→ Aim: Reproduce all of the rows below verbatim, line for line.
--- BEGIN ---
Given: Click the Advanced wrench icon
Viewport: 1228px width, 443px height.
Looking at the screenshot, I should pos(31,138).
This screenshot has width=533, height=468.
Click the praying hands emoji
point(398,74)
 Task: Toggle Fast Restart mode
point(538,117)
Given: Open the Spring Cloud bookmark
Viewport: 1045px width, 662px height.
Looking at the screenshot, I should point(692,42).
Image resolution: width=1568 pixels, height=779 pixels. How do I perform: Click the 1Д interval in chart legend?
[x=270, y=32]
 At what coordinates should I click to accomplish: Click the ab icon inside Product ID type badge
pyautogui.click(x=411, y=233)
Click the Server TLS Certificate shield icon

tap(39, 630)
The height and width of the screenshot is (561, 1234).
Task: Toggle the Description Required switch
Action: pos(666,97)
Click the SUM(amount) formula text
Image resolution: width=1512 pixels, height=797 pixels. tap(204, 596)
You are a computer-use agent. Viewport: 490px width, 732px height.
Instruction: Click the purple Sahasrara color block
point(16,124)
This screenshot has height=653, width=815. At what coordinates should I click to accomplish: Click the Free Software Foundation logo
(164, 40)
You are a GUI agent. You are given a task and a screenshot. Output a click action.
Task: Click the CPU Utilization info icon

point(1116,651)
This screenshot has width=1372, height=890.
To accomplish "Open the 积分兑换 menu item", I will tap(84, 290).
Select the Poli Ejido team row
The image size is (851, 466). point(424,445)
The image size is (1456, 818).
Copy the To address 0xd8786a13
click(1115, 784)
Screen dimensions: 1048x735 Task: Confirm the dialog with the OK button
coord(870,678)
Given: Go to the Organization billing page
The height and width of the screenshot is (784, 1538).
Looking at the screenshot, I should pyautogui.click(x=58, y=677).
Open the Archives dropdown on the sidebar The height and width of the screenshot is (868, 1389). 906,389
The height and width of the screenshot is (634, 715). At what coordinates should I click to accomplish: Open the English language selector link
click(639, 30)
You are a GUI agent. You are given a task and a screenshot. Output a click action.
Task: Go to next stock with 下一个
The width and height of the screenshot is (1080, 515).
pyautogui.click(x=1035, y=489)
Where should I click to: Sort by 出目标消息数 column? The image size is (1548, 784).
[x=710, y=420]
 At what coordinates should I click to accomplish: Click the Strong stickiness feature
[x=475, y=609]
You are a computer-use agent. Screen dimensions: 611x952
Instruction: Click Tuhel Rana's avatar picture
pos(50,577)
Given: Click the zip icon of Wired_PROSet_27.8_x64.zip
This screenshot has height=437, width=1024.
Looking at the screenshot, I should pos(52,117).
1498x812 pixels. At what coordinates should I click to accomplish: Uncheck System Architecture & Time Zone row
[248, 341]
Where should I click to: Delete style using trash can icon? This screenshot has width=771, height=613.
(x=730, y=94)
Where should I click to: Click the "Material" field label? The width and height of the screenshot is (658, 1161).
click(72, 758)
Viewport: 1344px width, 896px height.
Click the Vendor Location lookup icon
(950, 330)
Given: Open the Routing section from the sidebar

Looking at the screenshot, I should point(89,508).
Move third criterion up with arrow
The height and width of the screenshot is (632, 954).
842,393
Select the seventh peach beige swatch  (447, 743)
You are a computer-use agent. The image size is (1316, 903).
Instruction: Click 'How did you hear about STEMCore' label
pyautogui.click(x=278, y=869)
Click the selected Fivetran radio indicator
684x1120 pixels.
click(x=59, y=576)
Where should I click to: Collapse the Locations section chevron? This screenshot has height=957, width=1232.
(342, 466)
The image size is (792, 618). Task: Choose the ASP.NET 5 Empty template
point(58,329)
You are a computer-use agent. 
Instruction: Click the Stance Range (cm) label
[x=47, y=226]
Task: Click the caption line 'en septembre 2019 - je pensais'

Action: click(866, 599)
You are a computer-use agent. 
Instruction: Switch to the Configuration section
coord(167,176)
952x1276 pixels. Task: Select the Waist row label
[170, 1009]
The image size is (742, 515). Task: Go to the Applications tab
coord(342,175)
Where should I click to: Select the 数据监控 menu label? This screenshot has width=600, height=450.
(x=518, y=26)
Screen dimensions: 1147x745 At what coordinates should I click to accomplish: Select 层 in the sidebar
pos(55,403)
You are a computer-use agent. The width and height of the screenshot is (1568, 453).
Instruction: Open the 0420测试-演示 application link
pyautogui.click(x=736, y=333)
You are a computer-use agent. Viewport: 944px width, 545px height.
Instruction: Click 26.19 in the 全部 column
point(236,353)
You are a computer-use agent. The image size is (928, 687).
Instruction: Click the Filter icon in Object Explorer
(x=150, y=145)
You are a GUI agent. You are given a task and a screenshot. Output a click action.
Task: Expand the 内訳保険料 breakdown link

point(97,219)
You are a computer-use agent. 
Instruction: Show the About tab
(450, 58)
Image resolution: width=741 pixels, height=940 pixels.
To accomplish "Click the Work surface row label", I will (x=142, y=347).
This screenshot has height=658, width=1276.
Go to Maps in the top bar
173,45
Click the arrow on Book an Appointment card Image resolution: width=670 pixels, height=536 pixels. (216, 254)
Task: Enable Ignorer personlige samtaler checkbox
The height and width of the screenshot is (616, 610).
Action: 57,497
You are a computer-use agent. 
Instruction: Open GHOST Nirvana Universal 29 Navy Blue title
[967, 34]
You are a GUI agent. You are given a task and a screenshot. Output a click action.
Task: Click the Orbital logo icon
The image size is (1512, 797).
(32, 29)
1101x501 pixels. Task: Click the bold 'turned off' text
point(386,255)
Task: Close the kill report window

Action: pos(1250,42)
--- END ---
→ Task answer:
Given: Click the Advanced wrench icon
Viewport: 1228px width, 443px height.
Looking at the screenshot, I should pos(31,138).
This screenshot has width=533, height=468.
Click the praying hands emoji
point(398,74)
 Task: Toggle Fast Restart mode
point(538,117)
Given: Open the Spring Cloud bookmark
Viewport: 1045px width, 662px height.
Looking at the screenshot, I should point(692,42).
Image resolution: width=1568 pixels, height=779 pixels. How do I perform: Click the 1Д interval in chart legend?
[x=270, y=32]
 At what coordinates should I click to accomplish: Click the ab icon inside Product ID type badge
pyautogui.click(x=411, y=233)
Click the Server TLS Certificate shield icon

tap(39, 630)
The height and width of the screenshot is (561, 1234).
Task: Toggle the Description Required switch
Action: pos(666,97)
Click the SUM(amount) formula text
Image resolution: width=1512 pixels, height=797 pixels. tap(204, 596)
You are a computer-use agent. Viewport: 490px width, 732px height.
Instruction: Click the purple Sahasrara color block
point(16,124)
This screenshot has height=653, width=815. At what coordinates should I click to accomplish: Click the Free Software Foundation logo
(164, 40)
You are a GUI agent. You are given a task and a screenshot. Output a click action.
Task: Click the CPU Utilization info icon

point(1116,651)
This screenshot has width=1372, height=890.
To accomplish "Open the 积分兑换 menu item", I will tap(84, 290).
Select the Poli Ejido team row
The image size is (851, 466). point(424,445)
The image size is (1456, 818).
Copy the To address 0xd8786a13
click(1115, 784)
Screen dimensions: 1048x735 Task: Confirm the dialog with the OK button
coord(870,678)
Given: Go to the Organization billing page
The height and width of the screenshot is (784, 1538).
Looking at the screenshot, I should pyautogui.click(x=58, y=677).
Open the Archives dropdown on the sidebar The height and width of the screenshot is (868, 1389). 906,389
The height and width of the screenshot is (634, 715). At what coordinates should I click to accomplish: Open the English language selector link
click(639, 30)
You are a GUI agent. You are given a task and a screenshot. Output a click action.
Task: Go to next stock with 下一个
The width and height of the screenshot is (1080, 515).
pyautogui.click(x=1035, y=489)
Where should I click to: Sort by 出目标消息数 column? The image size is (1548, 784).
[x=710, y=420]
 At what coordinates should I click to accomplish: Click the Strong stickiness feature
[x=475, y=609]
You are a computer-use agent. Screen dimensions: 611x952
Instruction: Click Tuhel Rana's avatar picture
pos(50,577)
Given: Click the zip icon of Wired_PROSet_27.8_x64.zip
This screenshot has height=437, width=1024.
Looking at the screenshot, I should pos(52,117).
1498x812 pixels. At what coordinates should I click to accomplish: Uncheck System Architecture & Time Zone row
[248, 341]
Where should I click to: Delete style using trash can icon? This screenshot has width=771, height=613.
(x=730, y=94)
Where should I click to: Click the "Material" field label? The width and height of the screenshot is (658, 1161).
click(72, 758)
Viewport: 1344px width, 896px height.
Click the Vendor Location lookup icon
(950, 330)
Given: Open the Routing section from the sidebar

Looking at the screenshot, I should point(89,508).
Move third criterion up with arrow
The height and width of the screenshot is (632, 954).
842,393
Select the seventh peach beige swatch  (447, 743)
You are a computer-use agent. The image size is (1316, 903).
Instruction: Click 'How did you hear about STEMCore' label
pyautogui.click(x=278, y=869)
Click the selected Fivetran radio indicator
684x1120 pixels.
click(x=59, y=576)
Where should I click to: Collapse the Locations section chevron? This screenshot has height=957, width=1232.
(342, 466)
The image size is (792, 618). Task: Choose the ASP.NET 5 Empty template
point(58,329)
You are a computer-use agent. 
Instruction: Click the Stance Range (cm) label
[x=47, y=226]
Task: Click the caption line 'en septembre 2019 - je pensais'

Action: click(866, 599)
You are a computer-use agent. 
Instruction: Switch to the Configuration section
coord(167,176)
952x1276 pixels. Task: Select the Waist row label
[170, 1009]
The image size is (742, 515). Task: Go to the Applications tab
coord(342,175)
Where should I click to: Select the 数据监控 menu label? This screenshot has width=600, height=450.
(x=518, y=26)
Screen dimensions: 1147x745 At what coordinates should I click to accomplish: Select 层 in the sidebar
pos(55,403)
You are a computer-use agent. The width and height of the screenshot is (1568, 453).
Instruction: Open the 0420测试-演示 application link
pyautogui.click(x=736, y=333)
You are a computer-use agent. Viewport: 944px width, 545px height.
Instruction: Click 26.19 in the 全部 column
point(236,353)
You are a computer-use agent. The image size is (928, 687).
Instruction: Click the Filter icon in Object Explorer
(x=150, y=145)
You are a GUI agent. You are given a task and a screenshot. Output a click action.
Task: Expand the 内訳保険料 breakdown link

point(97,219)
You are a computer-use agent. 
Instruction: Show the About tab
(450, 58)
Image resolution: width=741 pixels, height=940 pixels.
To accomplish "Click the Work surface row label", I will (x=142, y=347).
This screenshot has height=658, width=1276.
Go to Maps in the top bar
173,45
Click the arrow on Book an Appointment card Image resolution: width=670 pixels, height=536 pixels. (216, 254)
Task: Enable Ignorer personlige samtaler checkbox
The height and width of the screenshot is (616, 610).
Action: 57,497
You are a computer-use agent. 
Instruction: Open GHOST Nirvana Universal 29 Navy Blue title
[967, 34]
You are a GUI agent. You are given a task and a screenshot. Output a click action.
Task: Click the Orbital logo icon
The image size is (1512, 797).
(32, 29)
1101x501 pixels. Task: Click the bold 'turned off' text
point(386,255)
Task: Close the kill report window

Action: pos(1250,42)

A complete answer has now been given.